On Mon, Oct 23, 2017 at 5:13 PM, James Hogarth <james.hogarth at gmail.com>

> On 23 October 2017 at 19:18, Bernard Fay <bernard.fay at gmail.com> wrote:
> > Thanks, I managed to fix /var/lib/mysql
> >
> > # ls -ldZ /var/lib/mysql
> > drwxr-xr-x. mysql mysql system_u:object_r:mysqld_db_t:s0 /var/lib/mysql
> >
> > To fix it, I tried:
> > semanage fcontext -d -e /var/lib/mysql
> > this command returned:
> > KeyError: /var/lib/mysql
> > I tried restorecon anyway:
> > restorecon -Rv /var/lib/mysql
> > But not better:
> > ls -ldZ /var/lib/mysql
> > drwxr-xr-x. mysql mysql system_u:object_r:var_lib_t:s0   /var/lib/mysql
> >
> > So I did the following:
> > semanage fcontext -d -t var_lib_t /var/lib/mysql
> > It started to look better:
> > ls -ldZ /var/lib/mysql
> > drwxr-xr-x. mysql mysql system_u:object_r:var_lib_t:s0   /var/lib/mysql
> > Then I ran restorecon
> > restorecon -Rv /var/lib/mysql
> > I got a lot of :
> > restorecon reset /var/lib/mysql/...
> >
> > And then I got the proper context on /var/lib/mysql.
> >
> >
> > I think there are still many things I do not understand about SELinux.
> >
> > I thought the equivalence thing I did with the command below was going to
> > assign the context of /var/lib/mysql.old to /var/lib/mysql. Obviously
> not!
> > semanage fcontext -a -e /var/lib/mysql.old /var/lib/mysql
> >
> >
> I think you have a slight misconception over how labels are determined.
> There's no relation between what is presently on the filesystem when
> you do ls -lZ and what the policy database thinks it ought to be.
> This is why you can chcon to change the label of something but a
> relabelling will change it back.
> When you run restorecon to relabel a path what happens is it takes the
> absolute (full) path and compares it against the regexes in the
> selinux policy database (see it with semanage fcontext -l for some,
> but now all, context matches) ...
> Then for the most specific match it will apply whatever label is in
> that database.
> When you do semanage fcontext -a -e /foo /bar to do an alias what you
> are telling selinux is that for every time that /bar is run through
> the regex replace bar with foo and check that instead.
> This is why when adding custom labelling you need to do a full regex
> path to match files under that directory too.
> When you moved /var/lib/mysql to /var/lib/mysql.old the labels moved
> with the files (this is the default unless you cross filesystems, you
> can force labelling as the destination with mv -Z).

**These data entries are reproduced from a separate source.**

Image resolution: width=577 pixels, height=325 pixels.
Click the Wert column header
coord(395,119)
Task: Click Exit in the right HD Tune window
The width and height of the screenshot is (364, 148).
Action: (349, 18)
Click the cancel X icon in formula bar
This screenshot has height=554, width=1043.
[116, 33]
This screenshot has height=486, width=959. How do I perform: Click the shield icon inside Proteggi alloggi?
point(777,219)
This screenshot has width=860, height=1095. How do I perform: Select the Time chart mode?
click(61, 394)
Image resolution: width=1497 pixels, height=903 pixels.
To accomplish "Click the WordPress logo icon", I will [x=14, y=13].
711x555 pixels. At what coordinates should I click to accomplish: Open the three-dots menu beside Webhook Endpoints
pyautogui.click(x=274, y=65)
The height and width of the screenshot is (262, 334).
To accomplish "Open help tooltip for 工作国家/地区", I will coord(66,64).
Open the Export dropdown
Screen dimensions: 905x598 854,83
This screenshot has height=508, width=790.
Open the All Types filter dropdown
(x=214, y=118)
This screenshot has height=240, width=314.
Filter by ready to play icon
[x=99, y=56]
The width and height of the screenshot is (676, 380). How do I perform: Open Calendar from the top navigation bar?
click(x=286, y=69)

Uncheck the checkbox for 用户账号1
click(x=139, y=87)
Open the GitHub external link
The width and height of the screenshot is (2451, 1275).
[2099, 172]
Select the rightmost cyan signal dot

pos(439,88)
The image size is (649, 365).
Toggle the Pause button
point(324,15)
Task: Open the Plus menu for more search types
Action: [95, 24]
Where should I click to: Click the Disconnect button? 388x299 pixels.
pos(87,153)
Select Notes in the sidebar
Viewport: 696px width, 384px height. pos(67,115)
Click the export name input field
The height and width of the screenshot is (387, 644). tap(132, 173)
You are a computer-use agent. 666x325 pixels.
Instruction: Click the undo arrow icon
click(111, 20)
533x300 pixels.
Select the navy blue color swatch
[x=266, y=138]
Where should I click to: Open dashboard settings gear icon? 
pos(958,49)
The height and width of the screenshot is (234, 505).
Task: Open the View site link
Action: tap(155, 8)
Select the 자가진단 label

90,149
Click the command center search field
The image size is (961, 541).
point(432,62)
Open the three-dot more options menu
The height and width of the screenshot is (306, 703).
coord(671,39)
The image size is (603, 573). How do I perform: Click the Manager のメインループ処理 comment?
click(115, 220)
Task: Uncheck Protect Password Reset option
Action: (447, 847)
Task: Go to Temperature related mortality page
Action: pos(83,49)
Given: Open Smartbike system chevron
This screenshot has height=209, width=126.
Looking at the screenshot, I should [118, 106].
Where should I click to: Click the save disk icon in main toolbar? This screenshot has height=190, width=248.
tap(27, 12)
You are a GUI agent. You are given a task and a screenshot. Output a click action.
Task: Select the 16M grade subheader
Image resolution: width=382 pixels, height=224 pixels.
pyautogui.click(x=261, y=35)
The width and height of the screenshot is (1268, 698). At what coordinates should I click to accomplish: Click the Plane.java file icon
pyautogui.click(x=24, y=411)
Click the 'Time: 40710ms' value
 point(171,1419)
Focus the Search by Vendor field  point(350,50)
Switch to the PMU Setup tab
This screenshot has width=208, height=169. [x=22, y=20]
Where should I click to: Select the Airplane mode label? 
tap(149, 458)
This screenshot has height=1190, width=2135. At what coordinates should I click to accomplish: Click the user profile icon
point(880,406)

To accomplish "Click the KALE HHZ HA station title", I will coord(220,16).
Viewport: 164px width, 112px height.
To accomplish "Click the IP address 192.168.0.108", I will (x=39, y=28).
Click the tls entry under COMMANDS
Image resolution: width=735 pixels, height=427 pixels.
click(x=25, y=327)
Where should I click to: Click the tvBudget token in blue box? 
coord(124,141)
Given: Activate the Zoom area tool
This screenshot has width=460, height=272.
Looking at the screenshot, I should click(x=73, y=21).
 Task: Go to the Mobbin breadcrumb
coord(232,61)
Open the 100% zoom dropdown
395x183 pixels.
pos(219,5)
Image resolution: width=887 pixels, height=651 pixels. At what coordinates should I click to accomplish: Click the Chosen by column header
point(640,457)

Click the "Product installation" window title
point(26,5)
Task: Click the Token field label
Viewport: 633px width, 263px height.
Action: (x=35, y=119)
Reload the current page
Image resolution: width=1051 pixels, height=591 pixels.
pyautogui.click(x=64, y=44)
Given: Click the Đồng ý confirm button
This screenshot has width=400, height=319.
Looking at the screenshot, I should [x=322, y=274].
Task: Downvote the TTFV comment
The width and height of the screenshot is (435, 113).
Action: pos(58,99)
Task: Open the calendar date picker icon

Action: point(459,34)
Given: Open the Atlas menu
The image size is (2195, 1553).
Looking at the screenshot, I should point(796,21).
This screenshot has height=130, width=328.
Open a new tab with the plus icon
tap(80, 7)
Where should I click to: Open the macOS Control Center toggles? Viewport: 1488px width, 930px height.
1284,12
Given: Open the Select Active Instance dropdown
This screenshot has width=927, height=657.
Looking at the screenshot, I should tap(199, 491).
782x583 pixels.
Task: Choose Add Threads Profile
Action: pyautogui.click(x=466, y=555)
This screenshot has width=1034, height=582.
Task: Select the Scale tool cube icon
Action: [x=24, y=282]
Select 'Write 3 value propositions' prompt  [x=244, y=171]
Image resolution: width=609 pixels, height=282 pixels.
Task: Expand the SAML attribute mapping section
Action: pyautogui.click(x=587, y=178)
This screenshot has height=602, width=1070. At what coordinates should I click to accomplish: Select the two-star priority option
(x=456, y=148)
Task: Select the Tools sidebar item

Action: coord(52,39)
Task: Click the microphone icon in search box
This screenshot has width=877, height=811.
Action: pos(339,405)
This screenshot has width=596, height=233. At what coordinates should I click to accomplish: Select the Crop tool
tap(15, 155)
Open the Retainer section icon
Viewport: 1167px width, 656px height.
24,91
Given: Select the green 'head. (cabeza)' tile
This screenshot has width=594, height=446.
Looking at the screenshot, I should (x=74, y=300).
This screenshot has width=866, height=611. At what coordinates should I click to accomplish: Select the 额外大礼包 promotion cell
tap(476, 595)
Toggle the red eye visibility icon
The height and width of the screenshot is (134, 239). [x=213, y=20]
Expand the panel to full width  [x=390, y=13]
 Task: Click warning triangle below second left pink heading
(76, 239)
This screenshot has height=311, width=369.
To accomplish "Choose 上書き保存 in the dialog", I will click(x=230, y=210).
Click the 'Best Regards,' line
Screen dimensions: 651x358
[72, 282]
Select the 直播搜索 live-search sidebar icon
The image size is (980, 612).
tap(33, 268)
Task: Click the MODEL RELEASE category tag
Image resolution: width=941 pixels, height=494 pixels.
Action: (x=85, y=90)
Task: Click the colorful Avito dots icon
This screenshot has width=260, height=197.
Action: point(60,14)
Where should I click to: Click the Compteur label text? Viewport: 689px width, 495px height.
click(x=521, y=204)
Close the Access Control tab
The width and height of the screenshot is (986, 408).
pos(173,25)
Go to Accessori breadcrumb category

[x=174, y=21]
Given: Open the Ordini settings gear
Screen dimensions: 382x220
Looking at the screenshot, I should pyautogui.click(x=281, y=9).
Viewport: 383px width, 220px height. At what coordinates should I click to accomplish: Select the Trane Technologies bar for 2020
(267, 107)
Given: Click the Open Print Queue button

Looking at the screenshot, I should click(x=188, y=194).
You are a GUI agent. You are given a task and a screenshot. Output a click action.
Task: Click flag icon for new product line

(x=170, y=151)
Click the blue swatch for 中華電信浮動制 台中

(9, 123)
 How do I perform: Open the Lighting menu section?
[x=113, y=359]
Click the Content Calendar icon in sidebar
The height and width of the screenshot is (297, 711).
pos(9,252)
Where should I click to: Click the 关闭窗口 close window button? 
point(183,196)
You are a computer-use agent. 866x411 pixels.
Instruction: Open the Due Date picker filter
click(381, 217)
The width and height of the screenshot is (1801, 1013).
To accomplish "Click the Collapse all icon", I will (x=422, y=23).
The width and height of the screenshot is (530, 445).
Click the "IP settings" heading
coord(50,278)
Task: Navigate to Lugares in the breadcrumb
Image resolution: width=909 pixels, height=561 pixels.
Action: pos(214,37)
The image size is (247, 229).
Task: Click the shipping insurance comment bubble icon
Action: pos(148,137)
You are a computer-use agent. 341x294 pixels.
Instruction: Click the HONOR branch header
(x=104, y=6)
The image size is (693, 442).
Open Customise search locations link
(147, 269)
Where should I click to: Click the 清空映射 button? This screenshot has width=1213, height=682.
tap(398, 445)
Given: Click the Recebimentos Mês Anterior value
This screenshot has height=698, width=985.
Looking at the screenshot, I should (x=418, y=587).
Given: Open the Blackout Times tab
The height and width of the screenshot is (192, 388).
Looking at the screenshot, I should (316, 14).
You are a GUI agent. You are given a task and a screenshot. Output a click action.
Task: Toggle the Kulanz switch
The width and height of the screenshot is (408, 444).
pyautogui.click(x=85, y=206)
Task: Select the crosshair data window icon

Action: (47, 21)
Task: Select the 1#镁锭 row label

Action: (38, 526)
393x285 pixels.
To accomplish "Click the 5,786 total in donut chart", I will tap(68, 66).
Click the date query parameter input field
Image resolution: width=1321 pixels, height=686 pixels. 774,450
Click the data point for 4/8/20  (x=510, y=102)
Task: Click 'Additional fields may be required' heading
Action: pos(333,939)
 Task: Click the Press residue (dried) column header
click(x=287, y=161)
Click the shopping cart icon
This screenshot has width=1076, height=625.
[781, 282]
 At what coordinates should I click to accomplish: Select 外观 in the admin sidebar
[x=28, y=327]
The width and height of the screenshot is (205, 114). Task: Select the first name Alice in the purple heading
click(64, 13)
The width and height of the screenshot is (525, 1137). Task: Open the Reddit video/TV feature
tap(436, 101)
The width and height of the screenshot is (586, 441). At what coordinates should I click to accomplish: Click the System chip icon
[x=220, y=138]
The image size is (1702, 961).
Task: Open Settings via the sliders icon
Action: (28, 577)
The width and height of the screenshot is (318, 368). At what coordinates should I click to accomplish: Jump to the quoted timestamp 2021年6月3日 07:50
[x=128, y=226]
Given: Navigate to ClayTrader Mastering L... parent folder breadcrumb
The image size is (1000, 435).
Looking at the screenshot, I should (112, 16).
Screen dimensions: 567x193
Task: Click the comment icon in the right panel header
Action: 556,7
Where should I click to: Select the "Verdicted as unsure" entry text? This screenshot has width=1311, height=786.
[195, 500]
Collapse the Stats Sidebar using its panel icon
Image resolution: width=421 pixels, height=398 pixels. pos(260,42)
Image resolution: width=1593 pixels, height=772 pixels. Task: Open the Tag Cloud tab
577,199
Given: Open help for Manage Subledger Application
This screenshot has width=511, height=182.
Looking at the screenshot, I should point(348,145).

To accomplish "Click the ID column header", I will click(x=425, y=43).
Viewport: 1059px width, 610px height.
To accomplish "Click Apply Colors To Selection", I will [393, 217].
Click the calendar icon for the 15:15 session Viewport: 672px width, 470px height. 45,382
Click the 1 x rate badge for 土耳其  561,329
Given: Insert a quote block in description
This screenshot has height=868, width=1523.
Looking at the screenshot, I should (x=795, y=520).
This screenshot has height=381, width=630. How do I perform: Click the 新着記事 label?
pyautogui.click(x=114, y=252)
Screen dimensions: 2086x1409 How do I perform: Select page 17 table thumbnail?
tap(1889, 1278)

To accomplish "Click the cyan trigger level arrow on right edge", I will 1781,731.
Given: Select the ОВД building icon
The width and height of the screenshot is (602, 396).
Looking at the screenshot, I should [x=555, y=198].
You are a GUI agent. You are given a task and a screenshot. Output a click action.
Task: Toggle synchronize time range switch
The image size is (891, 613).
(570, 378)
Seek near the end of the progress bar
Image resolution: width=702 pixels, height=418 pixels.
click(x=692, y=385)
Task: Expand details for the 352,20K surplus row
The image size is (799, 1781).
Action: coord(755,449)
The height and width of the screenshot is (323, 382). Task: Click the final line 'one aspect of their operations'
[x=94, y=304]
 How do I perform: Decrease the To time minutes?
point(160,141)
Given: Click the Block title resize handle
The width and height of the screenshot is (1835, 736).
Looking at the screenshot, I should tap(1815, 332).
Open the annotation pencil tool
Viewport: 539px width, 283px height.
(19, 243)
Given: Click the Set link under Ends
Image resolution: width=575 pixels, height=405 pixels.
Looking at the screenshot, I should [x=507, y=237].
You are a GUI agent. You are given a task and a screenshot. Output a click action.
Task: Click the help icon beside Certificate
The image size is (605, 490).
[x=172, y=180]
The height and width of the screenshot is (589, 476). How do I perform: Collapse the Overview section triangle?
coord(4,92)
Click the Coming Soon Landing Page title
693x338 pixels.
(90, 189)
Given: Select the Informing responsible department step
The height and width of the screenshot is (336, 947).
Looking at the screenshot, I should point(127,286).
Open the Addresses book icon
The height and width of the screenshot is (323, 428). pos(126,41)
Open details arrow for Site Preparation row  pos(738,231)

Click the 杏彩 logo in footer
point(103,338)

> The selinux database still has /var/lib/mysql(/.*)? as being type
> mysqldb_db_t even if that directory doesn't exist.
> When the directory is created and put in place then it will get what
> policy says is right for that path.
> The point of using equivalence is when you move a default location -
> such as /home to /data/home or /var/lib/mysql to /data/mysql
> In that situation the default selinux policy doesn't know anything
> about /data or the contents of it so it'll end up with a default_t
> label ... not very useful.
> Now you could semanage fcontext -a -t mysqldb_db_t /data/mysql(/.*)?
> but quite often the 'story' of a directory tree isn't about just one
> label and it'd be tedious trying to match them all ...
> For the craziness that is $HOME for instance...
> CentOS7: cat /etc/selinux/targeted/contexts/files/file_contexts.homedirs
> Fedora: cat /usr/share/selinux/targeted/default/active/homedir_template
> There's a lot of different contexts depending on the file in that tree
> ... trying to mimic them all to move /home to /data/home would be a
> nightmare ...
> But this is made trivial with semanage fcontext -a -e /home /data/home
> to ensure ~/.ssh and ~/.gpg and ~/public_html and so on all get the
> right contexts.
> So based on that I hope you understand why the equivalence lines you
> have left are effectively meaningless - they are not absolute paths
> and so can't match a tree to do the labelling replacement.
> Does that help make things a bit clearer on your file contexts?
> TL:DR; there was no need to "assign" as you were still using the
> default mysql DB path, just a restorecon would have solved it.